Trio Isimsiz’ return sparked keen anticipation, amply rewarded by another performance of sensitivity and intensity. But there were elements adding to the intrigue. Although naming the Trio Isimsiz members, there was only a two-sentence paragraph of information about the ensemble in Brighton Dome’s concert leaflet, including words which had not been updated to say that Beethoven had replaced Schumann on the menu. But there was another super contribution from programme notes writer Chris Darwin.
And as both halves of the programme concluded, the house lights came up early, almost as if to protect the Isimsiz from perhaps a third curtain call and possibly an encore. This is an audience that seeks to connect with its guest musicians and these two things acted almost as a deterrent.
The audience has become a Sunday morning family waiting to adopt new members. When The Dome’s Andrew Comben announced to them last month that Cerys Jones had left Heath Quartet, there was no quizzical ‘Who’s he?’ in reaction to the departure of Heath’s second violinist to concentrate more on motherhood: there was a palpable sense of loss.
Inclusively bearing four national bloods, Isimsiz would pose to a tourist brochure description a categorisation difficulty. Cellist Michael Petrov is Bulgarian, Pablo Hernán Benedi a Spaniard from Madrid and pianist Erdem Misirlioğlu is from Ipswich with an English mother and a Turkish father. See their highly amusing introductory video from YCAT (Young Classical Artistes Trust) on the internet and have your expectations of their personalities as chamber musicians dismantled in a way reminiscent of The Beatles’ early interviews.
Trio Isimsiz had residencies at Aldeburgh and Salzburg Mozarteum and last year won both the First and Audience Prizes at the Trondheim International Chamber Music Competition in Norway. They had not gravitated naturally towards one another at Guildhall School of Music but were pitched together by their instrumental teachers into a melting pot that is seriously starting to simmer.
Soccer fan Petrov, 26, son of a jazz musician, was at The Menuhin School, a star of his final Guildhall year, made his mark in competitions, recitals in Europe and the US, and concerto performances with top London orchestras. Benedi, 25, and Alina Ibragimova are violinists in the Chiaroscuro String Quartet and the Academy of Ancient Music. And Misirlioğlu, 27, who learned piano by playing pop songs, won the 2008 BBC Young Musician of the Year Pianist section, then studied with Martin Roscoe and Rona O’Hora and drew from Lang Lang the tribute ‘(he creates) such a special sound’.
Together, with the string players’ heads bobbing in time, they gave us a Haydn performance lithe and shapely that landed like a cheeky smile, with a lightly-spooned hint of theatre in the middle movement, and an often boisterous finale of sparkling characterisation. They then leapt forward in time for a Faure delivered with concentrated flavouring that was sometimes almost nonchalantly enigmatic, dreamy and free.

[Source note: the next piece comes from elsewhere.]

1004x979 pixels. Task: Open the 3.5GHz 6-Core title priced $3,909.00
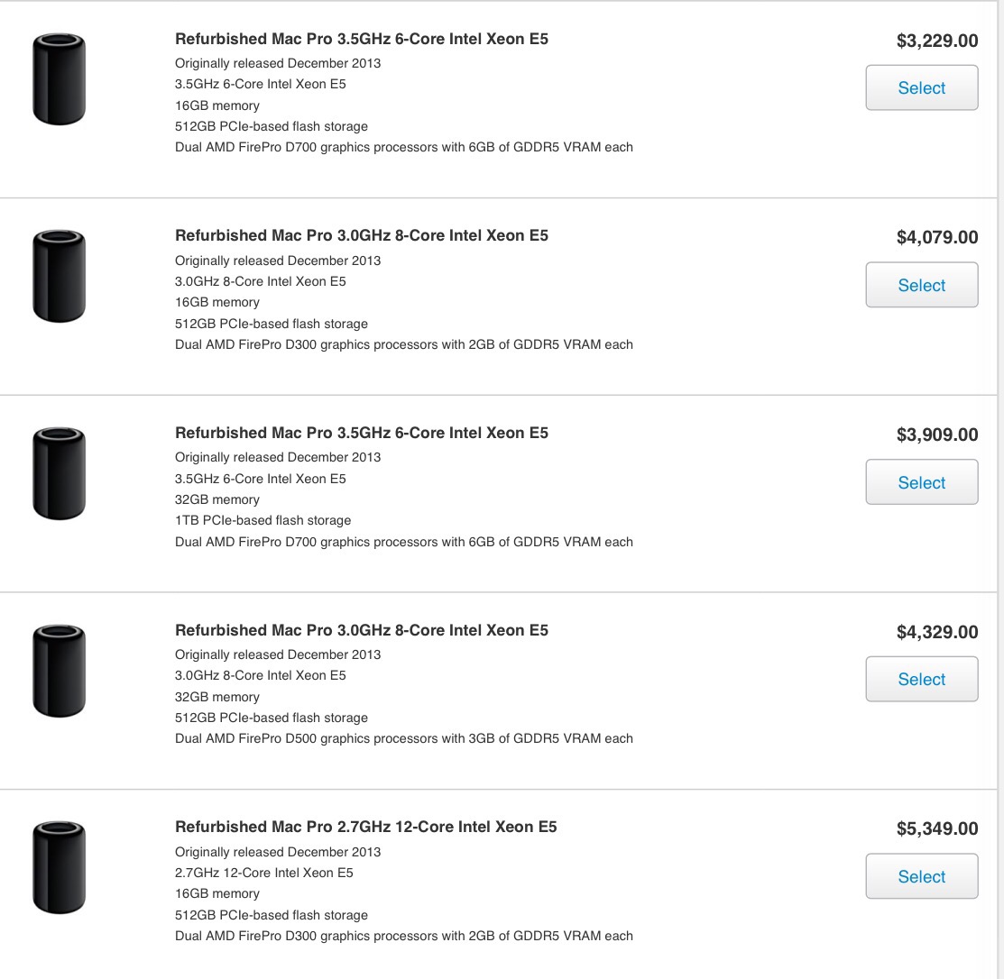point(362,434)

And if any doubts remained to be allayed, their Beethoven did so. The way they won at Trondheim with The Archduke Trio augured well (see it on YouTube). Their opening Allegro was projected with explosive energy, and continued like an audible light show or a firework display in sound, with eruptions offset by fountains of sweetness. Their pianissimos shimmered and transfixed the ear in both outer movements.
And in the middle one, familiarly nicknamed The Ghost – the composer probably responding once again to the mysterious and threatening in Shakespeare – that dimension came into its own with the creation of such sustained and variety of suspense by the Isimsiz that it would have ensured that Beethoven passed his audition to score the music for Hitchcock’s next thriller.